Neuf mois plus tard, leur fils vient au monde. Mais le plus compliqué reste à venir. "Même si nous sommes mariées, ma femme doit adopter son fils pour être reconnue comme représentante légale, ce qui prend une année à Montpellier où nous vivons." Tout un parcours que le couple juge illogique. "Dans plusieurs pays voisins, la PMA se fait ‘à domicile’ sans que cela ne pose de problème. Pourquoi n’est-ce pas le cas en France?"
 
Déboutée après des examens préliminaires
 
Royaume-Uni, Danemark, Belgique, Pays-Bas, Espagne. En refusant la PMA aux couples homosexuels et aux femmes célibataires, la France fait figure d’exception au milieu de ces pays européens. "Quasiment tous les jours, et parfois plusieurs fois dans la journée, je suis obligé de dire à des patientes qu’elles doivent aller à l’étranger pour leur projet d’enfant car c’est impossible en France," explique le professeur Jean-Marie Antoine, gynécologue dans le service de médecine de la reproduction à l’hôpital Tenon à Paris.
 
Une suggestion faite y compris aux femmes qui entrent dans le cadre de la loi française, mais dont les chances de tomber enceinte sont moindres.
 
Le remboursement différencié, "une discrimination"
 
La PMA à l’étranger représente un tout autre budget. Pour chacune de ses inséminations, Cindy a déboursé 980 euros, alors qu’en France, la procédure est intégralement remboursée. Ce régime ne devrait cependant pas s’appliquer de la même façon, selon les situations, si la "PMA pour toutes" vient à être votée. En effet, les rapporteurs du Comité consultatif national d’éthique (CCNE) ont d’ores et déjà annoncé qu’ils envisageraient une "prise en charge différenciée" établie "en fonction des revenus".

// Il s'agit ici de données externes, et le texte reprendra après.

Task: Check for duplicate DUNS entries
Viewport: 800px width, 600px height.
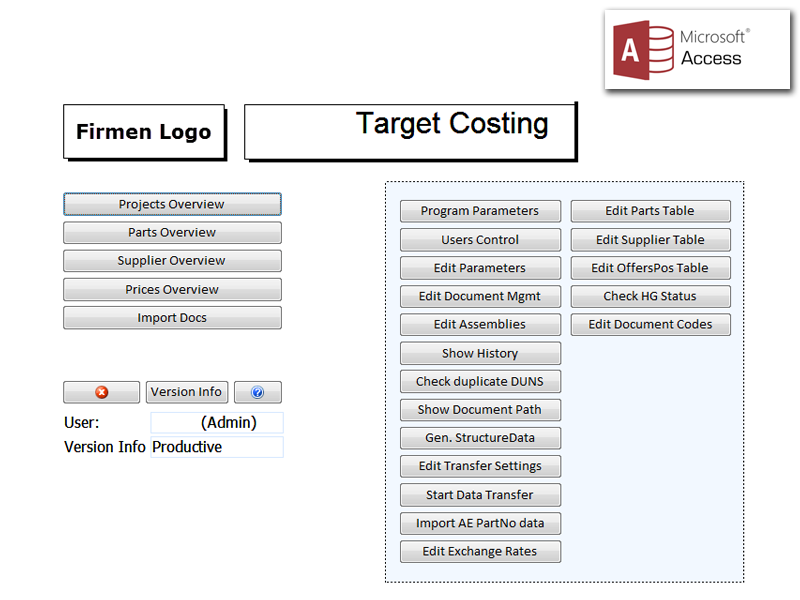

"La PMA pour les couples homos doit être la même que pour les couples hétéros," tonne Joël Deumier, président de SOS Homophobie, auprès de L’Express. "Un remboursement différent selon la nature du couple serait une discrimination injustifiée sur la base de l’orientation sexuelle." Cindy s’en indigne également: "L’égalité doit être complète, tant pour la PMA que pour sa prise en charge," indique la jeune maman. "Si le remboursement différencié est réellement mis en place, alors l’injustice persiste."